Author’s Notes: Although the previous two stories were more ensemble stories, this one is largely Spuffy in focus. It’s possible to read this one as a stand alone, but it’s going to be difficult. Also, the diary entries at the beginning of each chapter are meant to
“You’re in my mind, baby/Now and always/You’re in my mind, baby/Now and always/The road I’m walking/might fall away/You’re in my mind, baby/Now and always./A bonfire smoking/Into a low sky/The sparks they fly up/Into a low sky/Would that these demons/Let me rest/They’re with me, Lord/’Til the day that I die…” ~David Gray, “Now and Always”
“Day 23: We’re still no closer to finding Spike, and it’s pretty clear that he’s not going to show up anytime soon. Willow and the coven keep assuring me that they’re trying to locate him, but something or someone is blocking them. All they know is that he’s alive and in another dimension. I’m dealing, though. It helps that all we do is eat, sleep, and kill demons. I know the others are making time for other things, and I’d be doing the same thing if Spike were here, but for right now, it’s easier not to think about that. Eat, sleep, kill demons. I keep thinking that if I do enough of that, I won’t miss him so much. It’s not working.” ~Excerpt from the diary of Buffy Summers
Buffy stared at the darkening sky, the sun just disappearing below the horizon. The city appeared both dark and quiet from this height; she knew that the latter was just an illusion. As she did every night, Buffy pulled the crystal from her pocket and stared at the gently pulsing light.
According to the coven, the presence of the light indicated that Spike was alive, but they still didn’t know where he was. A different dimension, was all they could say for certain, but that didn’t tell her anything.
What she knew was that it had been fifteen months, three weeks, and five days since she’d received the news that Spike was missing. What she knew was that they were no closer to finding him now than they had been when the portal had closed.
What she knew was that she had never missed anyone so much in her life.
Buffy tucked the crystal back into her pocket, a talisman she was never without.
She turned to see Vi standing there. She was easy to find this time of the night; everyone knew that she watched the sun set from the roof of the Hyperion before going hunting. “Yeah?”
“You ready to take off?”
She shrugged. “Sure. Who’s with us tonight?”
“Willow and Oz said they wanted to go with us. Willow has a bead on a few of the remaining demons.”
Buffy frowned. “Do we have an estimate as to how many are left?”
“It’s hard to say, but we’re guessing another week here at the most before the Guard can start opening up the last section.” Vi loosened her sword in its scabbard. “How long are you planning on staying?”
“As long as it takes. That hasn’t changed. Spike is still alive.”

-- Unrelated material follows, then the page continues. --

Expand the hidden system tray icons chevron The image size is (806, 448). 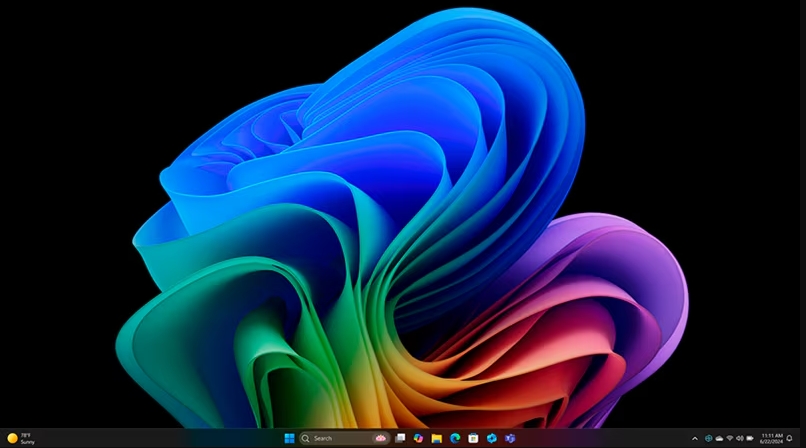[x=695, y=438]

“Audra and I meant what we said. We’re here as long as you are.” Vi smiled. “He’s our friend, too.”
“I appreciate that.” Buffy didn’t know what else to say. She wasn’t always very good with words, especially when it came to accepting help and expressing gratitude.
Vi shrugged off her thanks. “Hey, we’re having fun.”
Buffy snorted. “Please.”
“Oh, come on. You can’t tell me that there haven’t been moments when you’ve enjoyed living in Amazonia.”
Buffy couldn’t help the grin that formed at that comment. She wasn’t sure when their own little square of hell got tagged with that title, but she knew how and why. At some point within the first couple of months, one of the soldiers manning the checkpoint had commented about their willingness to stay in a “no man’s land.”
“That’s why it’s a woman’s land,” one of the Slayers had remarked, and her partner had grinned and announced that they were living in Amazonia.
The Slayer who had coined the name—and Buffy couldn’t remember her name—had been killed the following week. In the first four months, they had lost as many Slayers, although things had definitely improved.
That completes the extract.